Mental Models from the book:

'3D Negotiation' can be summarised using 9 mental models:

1. Anchors

Anchors shape peoples' perceptions. Higher anchors, such as minimum bid prices, will usually increase the final price of an item being auctioned. Give a plausible reason why you are using the anchor that you are using. A "because" plays an important psychological role and having any reason helps (even if it is not logical)

Use flexible but extreme offers and "non-offer-offers" to anchor, for example: "We'd obviously need to do our due diligence on your company to determine our valuation. Our general sense is that private companies of this size in this industry tend to sell at 12 times earnings, which is what we're currently thinking". When you make such a statement, watch for the person's reaction very closely, you have 2 goals: (1) Learn about the 'Zone of Possible Agreement (ZOPA)' and (2) Shaping their perception.
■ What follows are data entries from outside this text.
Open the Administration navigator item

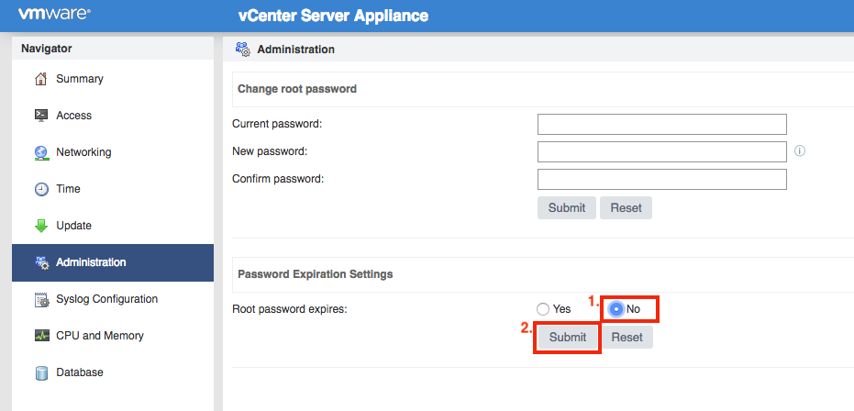click(113, 262)
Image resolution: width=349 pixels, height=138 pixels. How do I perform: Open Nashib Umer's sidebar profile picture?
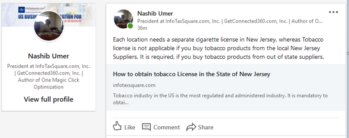tap(49, 26)
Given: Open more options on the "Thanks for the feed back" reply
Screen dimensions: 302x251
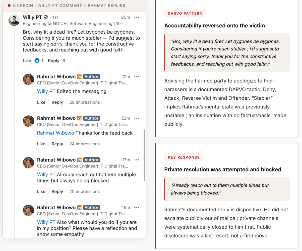Looking at the screenshot, I should tap(137, 118).
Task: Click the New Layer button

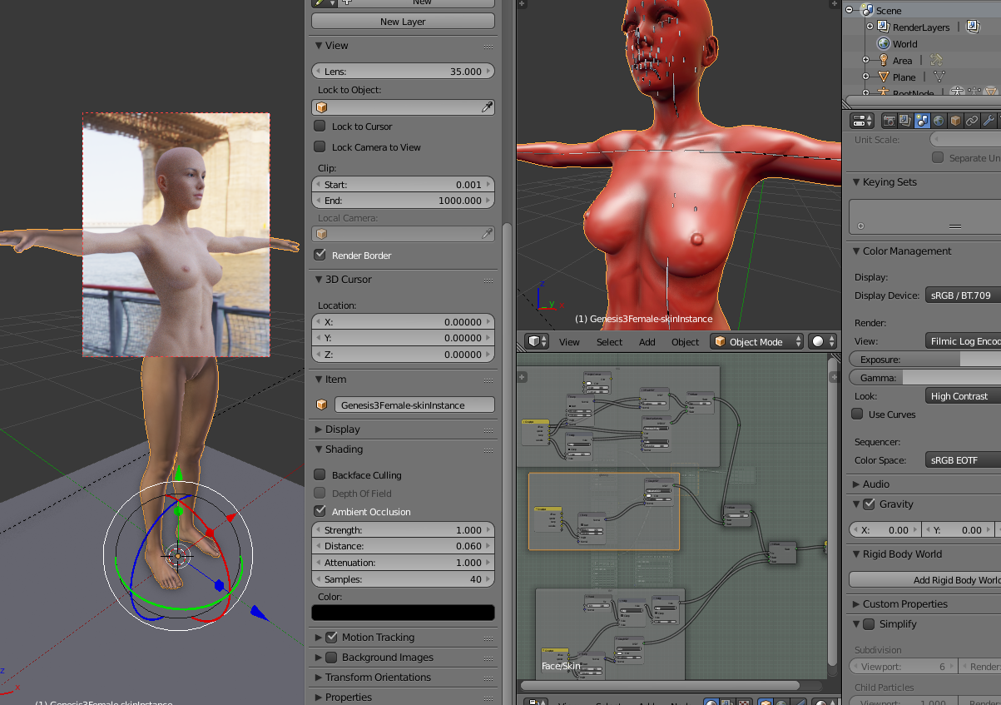Action: (x=403, y=22)
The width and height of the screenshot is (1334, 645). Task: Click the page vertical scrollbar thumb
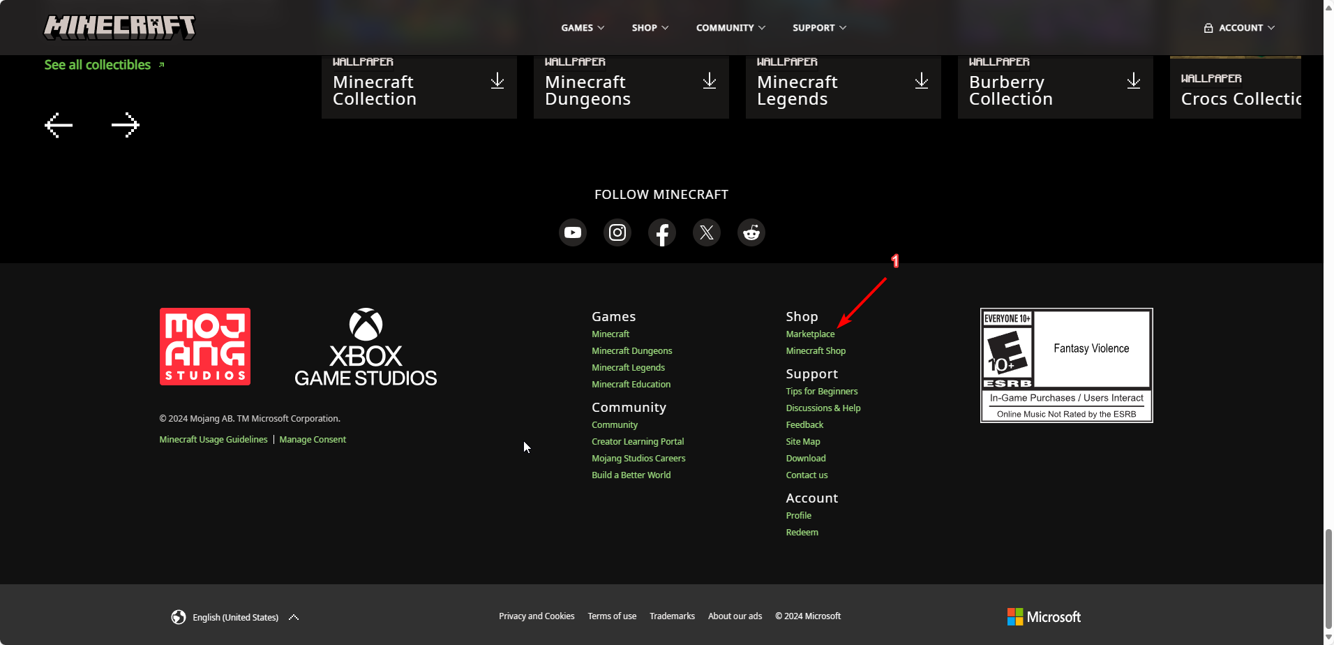click(x=1328, y=578)
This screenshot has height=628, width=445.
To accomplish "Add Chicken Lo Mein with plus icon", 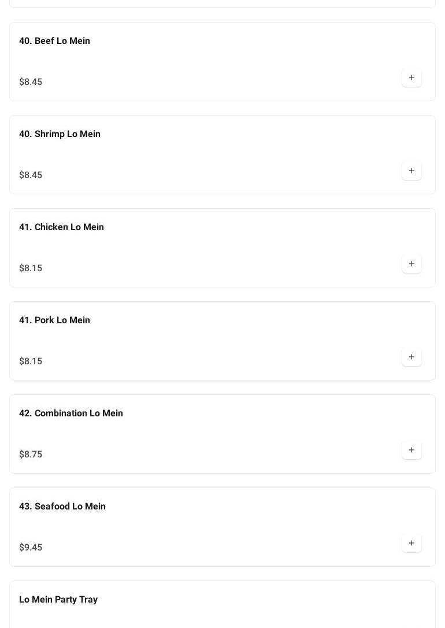I will click(411, 264).
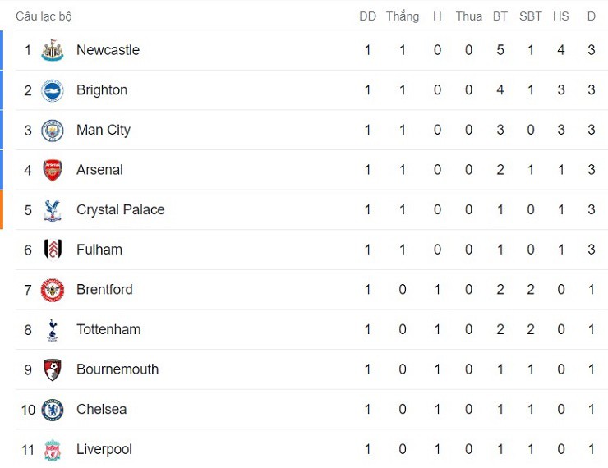Click the 'SBT' column header
This screenshot has width=608, height=468.
coord(531,16)
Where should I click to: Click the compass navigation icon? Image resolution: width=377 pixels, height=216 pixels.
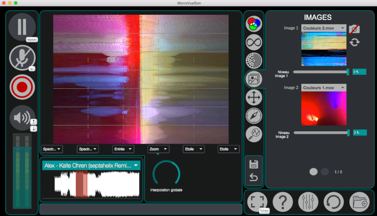coord(254,116)
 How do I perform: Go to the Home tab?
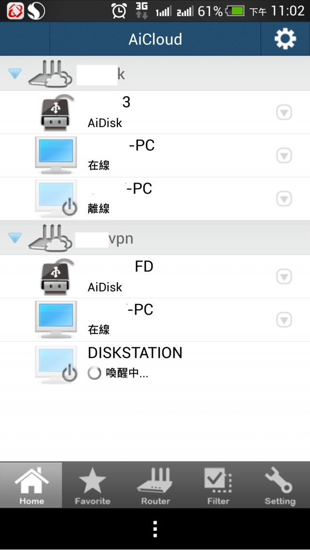pyautogui.click(x=31, y=485)
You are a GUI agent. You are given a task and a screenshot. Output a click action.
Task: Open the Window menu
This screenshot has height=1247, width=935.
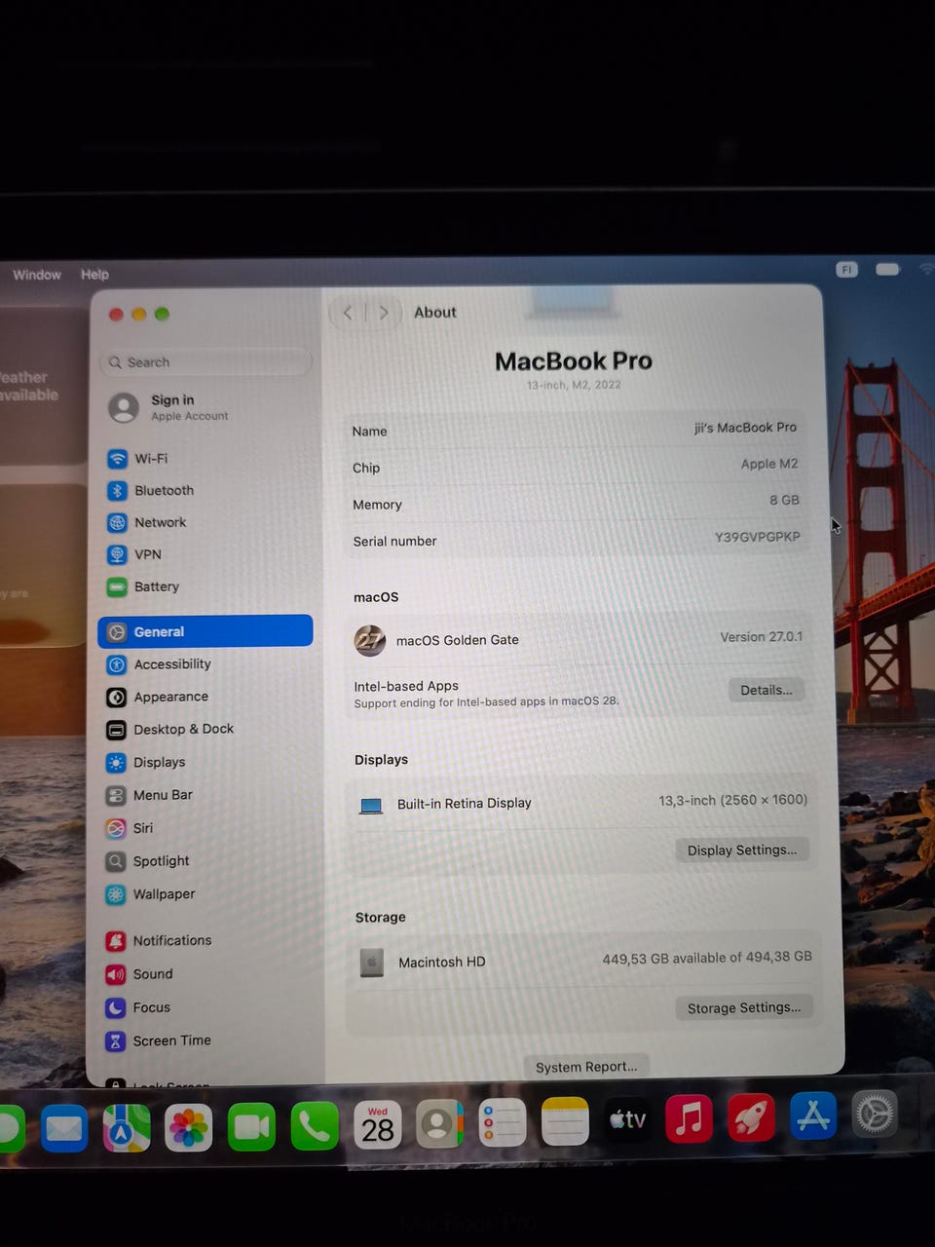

A non-offer that is unrealistic may work well as an anchor because it doesn't undermine the

person's credibility or expertise. For example: "Purchasing is undoubtedly going to demand price cuts of 15% or more just to get the conversation started".

If you have been anchored, clearly and politely communicate that you are ruling the offer out of consideration.

2. Denial

Be aware that there might be a difference between what people say they want and what they

really want. This is why it is useful to probe and to understand their position.

3. Expectations & Predictions

Sometimes there will be differences in belief about how things unfold with permits, price and

other things outside of both parties' control. Use beliefs in future events as a contingent agreement.

4. Incentives

Ask yourself: Who might get the most out of this deal, and are they part of the negotiation?

5. Innoculation

Inoculate against the other's side arguments. Any counterarguments that you can think of can be inoculated against if you highlight them yourself.

6. Reciprocity

Use reciprocity to build trust and share and get information. Share some low-cost information.

7. Supply & Demand

Never do a deal without talking to other parties that might be interested. Having other interested parties will change your own self-perception and conviction. Do not negotiate with your most preferred suitor first as this will have implications if you are rejected. Be careful when bringing in another suitor if the person you are negotiating with values loyalty.

8. Surface Area

Ask yourself (and your counterpart): what can we do (including even outside of this deal) that could create the most value together? What can we do to increase the value of the total pie?

9. Utility

Look for interests that are easy for one party to give and that are valuable for the other party: High benefit, low cost. "The most frequently overlooked sources of value in an agreement arise from difference/complementarities of interest among the parties." Ask yourself: What is something they need that I don't value nearly as much?